QUINCY, Mass. - J.Jill, Inc. (NYSE:JILL) announced its financial results for the fourth quarter, ending February 3, 2024, with earnings and revenue surpassing analyst expectations.
The women's apparel company reported an adjusted EPS of $0.23, significantly outperforming the consensus estimate of $0.03. Fourth-quarter revenue also exceeded forecasts, coming in at $149.4 million against the anticipated $147.38 million.
The company's robust performance in the fourth quarter is attributed to a disciplined operating model that supported a strong margin profile and cash generation.
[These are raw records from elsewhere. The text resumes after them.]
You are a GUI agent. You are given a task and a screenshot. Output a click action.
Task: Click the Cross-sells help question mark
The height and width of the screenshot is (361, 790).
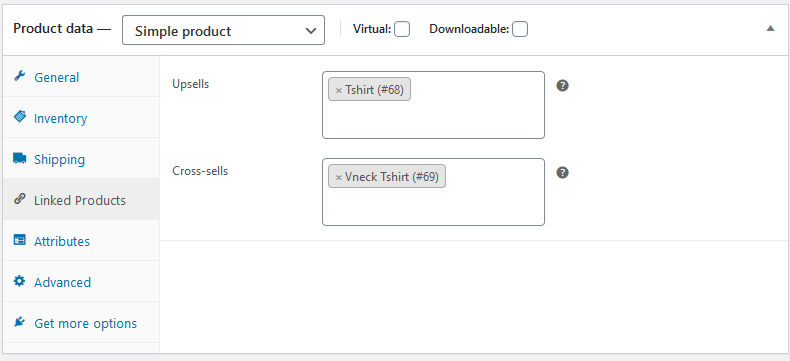tap(562, 173)
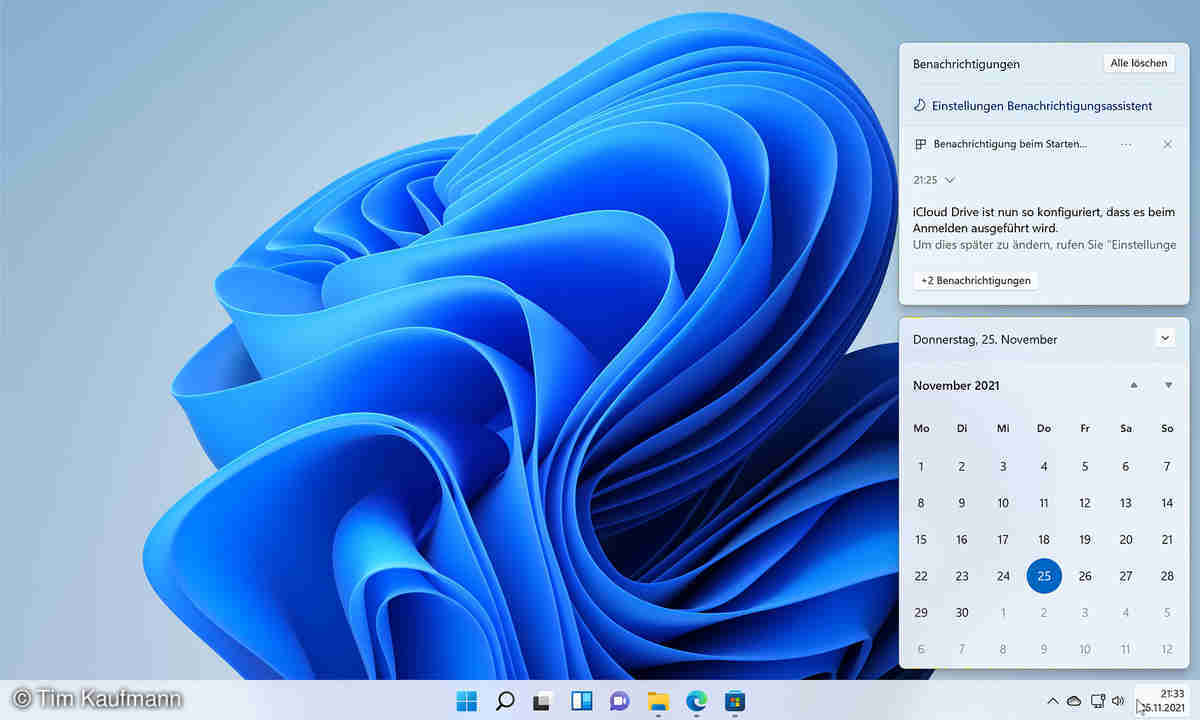Expand the 21:25 notification chevron
The image size is (1200, 720).
coord(950,180)
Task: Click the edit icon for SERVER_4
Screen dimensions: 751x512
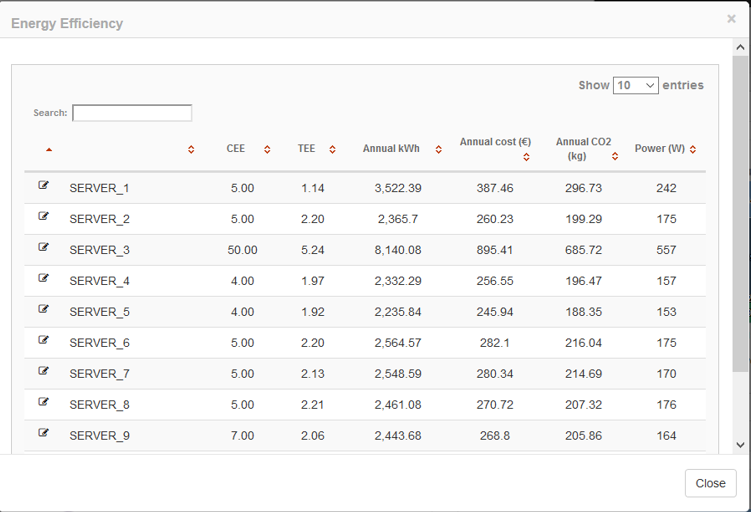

President and CEO Claire Spofford highlighted the company's success in refining its financial and operational foundation while setting the stage for future growth.
Despite a cautious outlook due to the uncertain macro environment, Spofford expressed confidence in continuing to execute their disciplined operating model and investing in initiatives to drive profitable sales growth.
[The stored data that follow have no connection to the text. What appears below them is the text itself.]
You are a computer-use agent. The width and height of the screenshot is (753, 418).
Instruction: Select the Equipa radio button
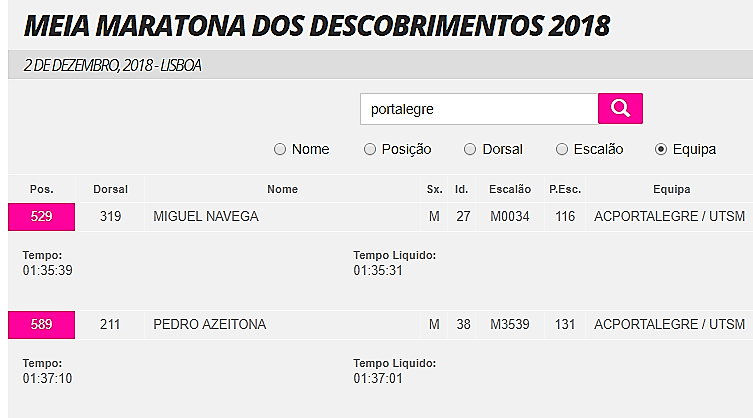(660, 149)
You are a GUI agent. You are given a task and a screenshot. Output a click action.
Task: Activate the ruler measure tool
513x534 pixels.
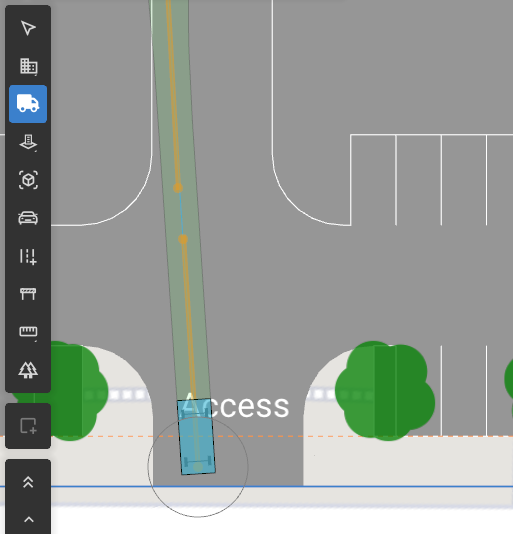(28, 331)
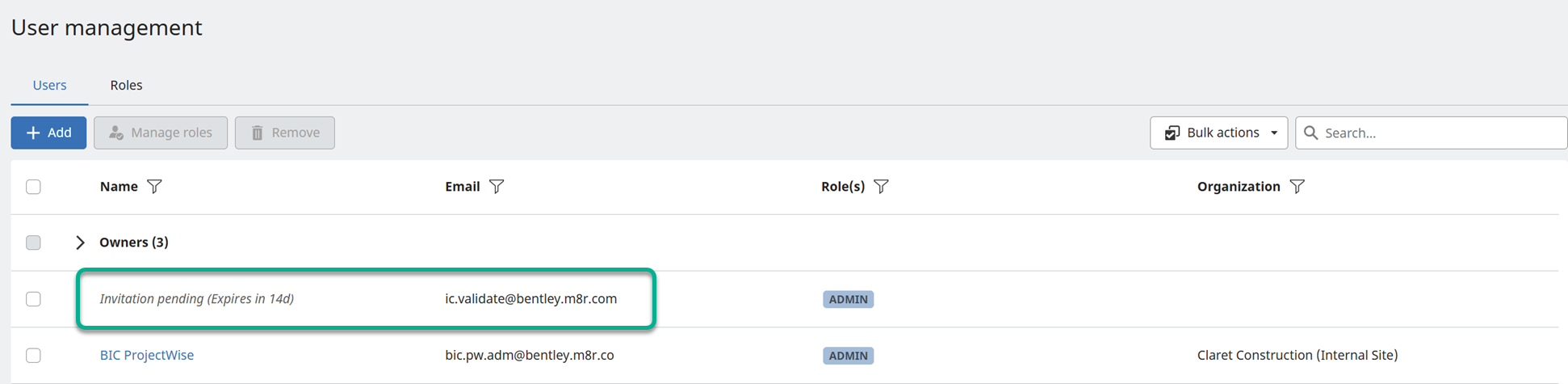Click the Email column filter icon
The height and width of the screenshot is (384, 1568).
(x=497, y=187)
J.Jill's fourth-quarter net sales saw a 1.2% increase compared to the same period last year, with direct-to-consumer net sales, accounting for 51.2% of the total, rising by 4.0%. The company's gross margin improved to 67.3%, up from 64.4% in the previous year's quarter.
Looking ahead, J.Jill provided guidance for fiscal 2024, expecting net sales to remain flat or increase in the low-single digits, with adjusted EBITDA projected to decrease in the mid-single digits compared to the 53-week fiscal 2023. This forecast accounts for the impact of losing the 53rd week from the previous fiscal year, which contributed $7.9 million to net sales and $2.2 million to adjusted EBITDA. For the first quarter of fiscal 2024, the company anticipates net sales to grow in the low to mid-single-digits, with adjusted EBITDA expected to range between $29.0 million and $33.0 million.
The company's financial outlook reflects a strategic approach to growth and profitability in the face of an evolving retail landscape. J.Jill's focus on enhancing omnichannel capabilities and expanding its store count by up to 5 stores by the end of fiscal 2024 underscores its commitment to adapt and thrive in a competitive market.